頁面摘錄:
張艷 韓冰
摘要:就業領域基因歧視是現代基因技術發展的衍生品,也是就業歧視在生物基因技術背景下的新表現形式。基因歧視是對攜帶缺陷基因的個人或群體進行的不合理差別對待,它違背了人的尊嚴和社會公平正義的基本價值取向。要反對就業領域中的基因歧視行為,就必須明確基因歧視的認定標準。文章探討了就業領域基因歧視之本質探究與法律救濟。
關鍵詞:就業領域;基因歧視;法律救濟;行政復議;本質探究 文獻標識碼:A
中圖分類號:D922 文章編號:1009-2374(2017)04-0189-03 DOI:10.13535/j.cnki.11-4406/n.2017.04.095
營造公平、公正的就業環境是我國和諧社會構建中一個特別讓人關注的話題。而要實現平等就業,其核心就是反對任何形式的就業歧視。當前全球基因數據庫建設的熱潮引發了人們對于基因數據權利保護,尤其是就業領域反基因歧視問題的更多討論和思考。實踐中,這種就業領域反基因歧視的要求如何在現實中得以實現?政府在反對就業領域基因歧視中負有怎樣的義務?這些問題的回答都有賴于我們立足就業領域中基因歧視之本質,探討其認定標準,依法全面規制形形色色的基因歧視行為。
1 就業領域基因歧視之本質追問:從歧視到基因歧視
就業領域基因歧視的產生是現代基因技術發展的衍生品,也是就業歧視在現代基因技術背景下的新形式。所謂歧視,是指被法律禁止的,針對特定群體或個人所實施的旨在克減、限制或剝奪其法律權利任何不合理的區別對待。歧視是對“同樣的人和事情同等對待,不同的人和事情不同對待”這一公平原則的背棄,其特征在于針對本質相同或類似的人或事進行不合理的區別對待。就業歧視是歧視在就業領域中的體現。傳統意義上的就業歧視是指根據民族、種族、膚色、性別、外貌、宗教信仰、政治立場、社會身份或社會資源支配狀況等對社會成員權益進行的任何不公正的限制、剝奪或傾向性照顧,導致社會成員喪失或部分喪失了在就業機會和就業待遇等方面應有的平等權利。就業歧視的概念并非一成不變。在過去的幾十年間,隨著社會環境的變化以及人們認知范圍的擴大,就業歧視的內涵發生了巨大變化,在立法和司法實踐中也出現了基因歧視等新的歧視類型。

挑戰題 1:
請一字不差地抄錄上文這篇談就業歧視的文章中的一段,從"關鍵詞:就業領域;基因歧視;法律救濟;行政復議;本質探究 文獻標識碼:A"開始,到"現了基因歧視等新的歧視類型。"結束。

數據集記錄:
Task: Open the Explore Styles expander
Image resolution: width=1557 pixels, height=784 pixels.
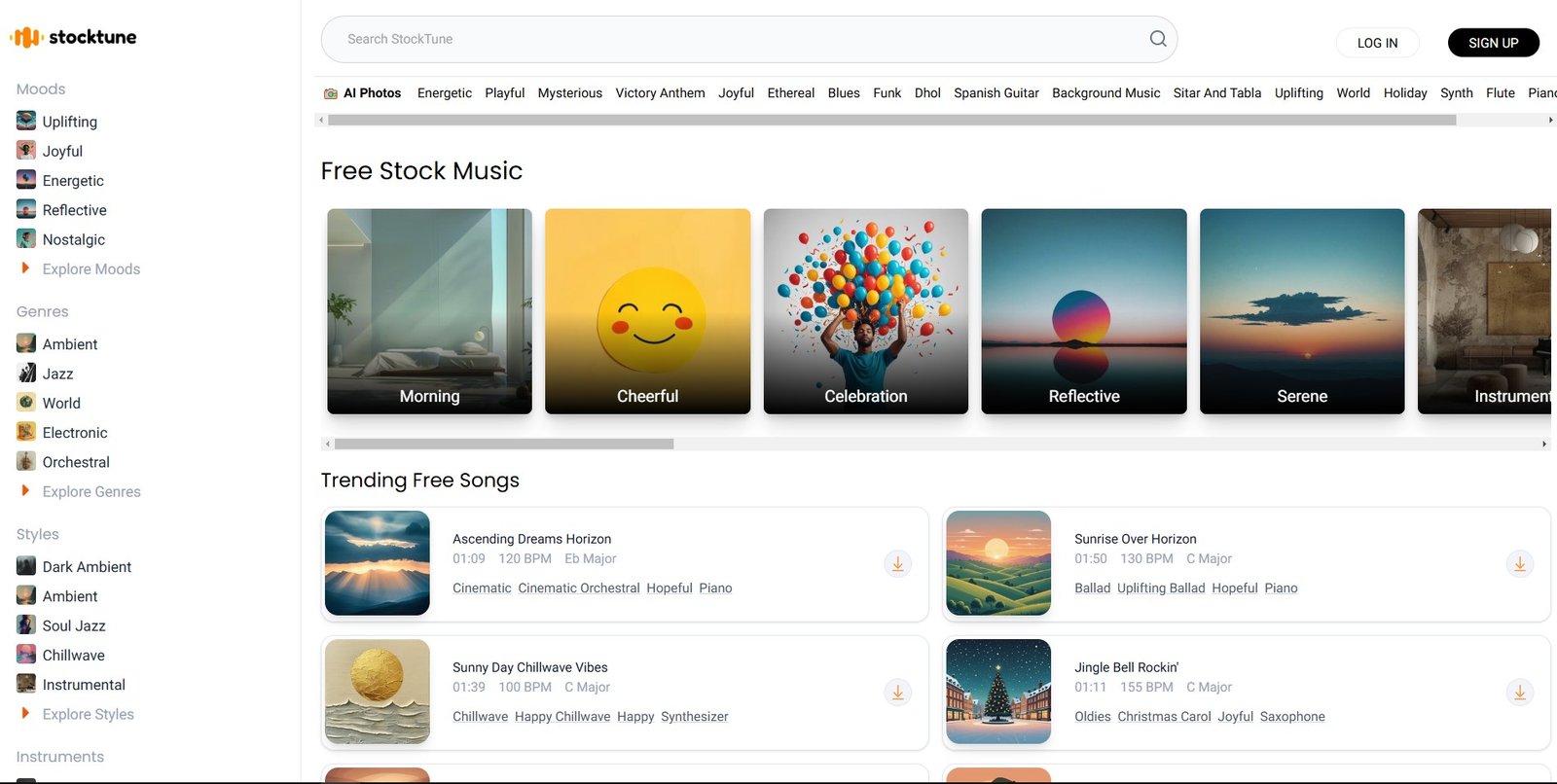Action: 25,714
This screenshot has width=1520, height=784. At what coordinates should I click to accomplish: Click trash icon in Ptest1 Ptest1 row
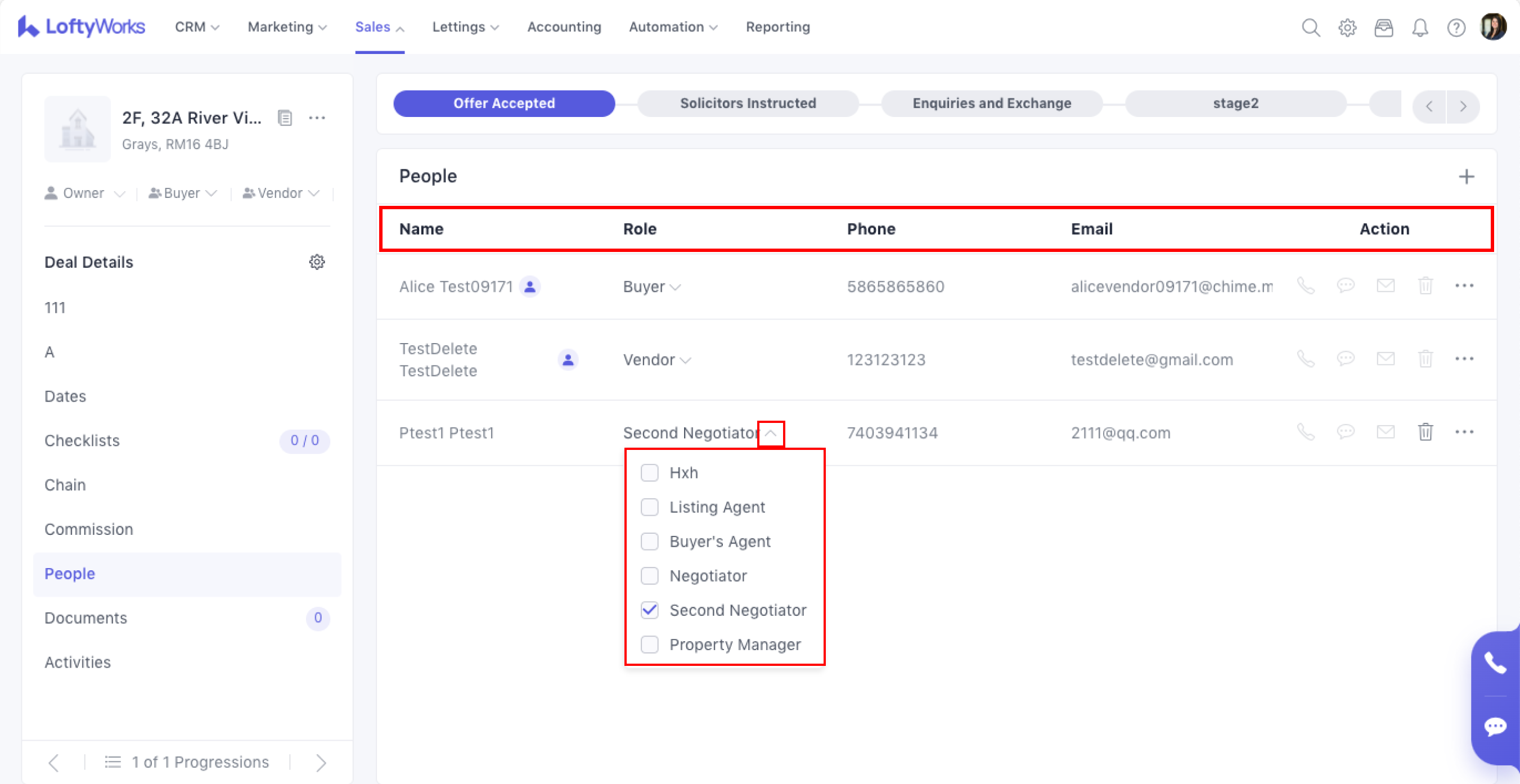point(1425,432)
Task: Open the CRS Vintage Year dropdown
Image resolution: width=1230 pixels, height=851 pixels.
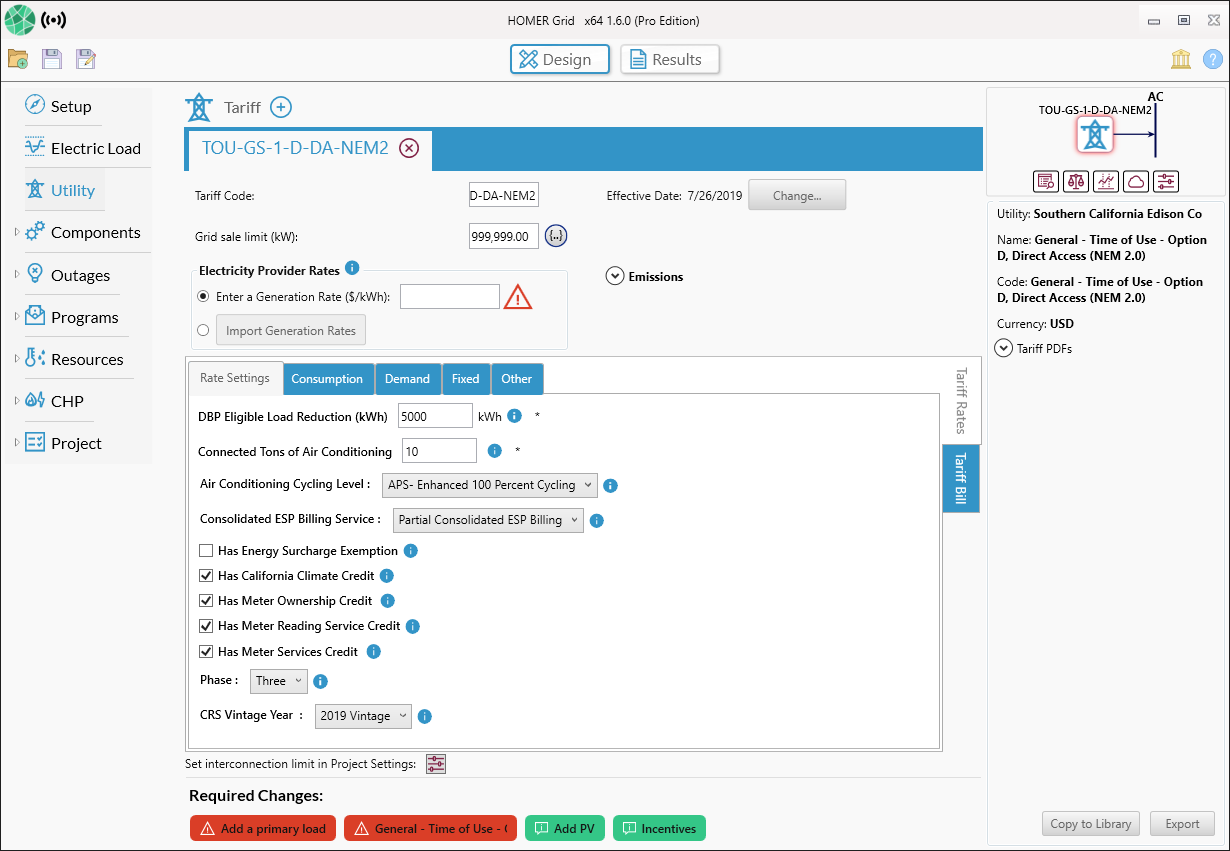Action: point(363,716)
...
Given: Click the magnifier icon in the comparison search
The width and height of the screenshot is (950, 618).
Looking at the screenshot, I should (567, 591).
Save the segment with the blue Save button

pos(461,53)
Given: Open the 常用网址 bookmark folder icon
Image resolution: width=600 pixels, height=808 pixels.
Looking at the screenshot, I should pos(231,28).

挑戰題 2:
請把上方清單中的幾行整理成 JSON 字串陣列,從含有"Save the segment with the blue Save button"的那一行開始,到含有"Looking at the screenshot, I should pos(231,28)."的那一行結束,首尾兩行都算在內。每行對應一個字串,空行略去。

輸出結果 1:
關鍵詞:就業領域;基因歧視;法律救濟;行政復議;本質探究 文獻標識碼:A
中圖分類號:D922 文章編號:1009-2374(2017)04-0189-03 DOI:10.13535/j.cnki.11-4406/n.2017.04.095
營造公平、公正的就業環境是我國和諧社會構建中一個特別讓人關注的話題。而要實現平等就業,其核心就是反對任何形式的就業歧視。當前全球基因數據庫建設的熱潮引發了人們對于基因數據權利保護,尤其是就業領域反基因歧視問題的更多討論和思考。實踐中,這種就業領域反基因歧視的要求如何在現實中得以實現?政府在反對就業領域基因歧視中負有怎樣的義務?這些問題的回答都有賴于我們立足就業領域中基因歧視之本質,探討其認定標準,依法全面規制形形色色的基因歧視行為。
1 就業領域基因歧視之本質追問:從歧視到基因歧視
就業領域基因歧視的產生是現代基因技術發展的衍生品,也是就業歧視在現代基因技術背景下的新形式。所謂歧視,是指被法律禁止的,針對特定群體或個人所實施的旨在克減、限制或剝奪其法律權利任何不合理的區別對待。歧視是對“同樣的人和事情同等對待,不同的人和事情不同對待”這一公平原則的背棄,其特征在于針對本質相同或類似的人或事進行不合理的區別對待。就業歧視是歧視在就業領域中的體現。傳統意義上的就業歧視是指根據民族、種族、膚色、性別、外貌、宗教信仰、政治立場、社會身份或社會資源支配狀況等對社會成員權益進行的任何不公正的限制、剝奪或傾向性照顧,導致社會成員喪失或部分喪失了在就業機會和就業待遇等方面應有的平等權利。就業歧視的概念并非一成不變。在過去的幾十年間,隨著社會環境的變化以及人們認知范圍的擴大,就業歧視的內涵發生了巨大變化,在立法和司法實踐中也出現了基因歧視等新的歧視類型。

輸出結果 2:
[
  "Save the segment with the blue Save button",
  "pos(461,53)",
  "Given: Open the 常用网址 bookmark folder icon",
  "Image resolution: width=600 pixels, height=808 pixels.",
  "Looking at the screenshot, I should pos(231,28)."
]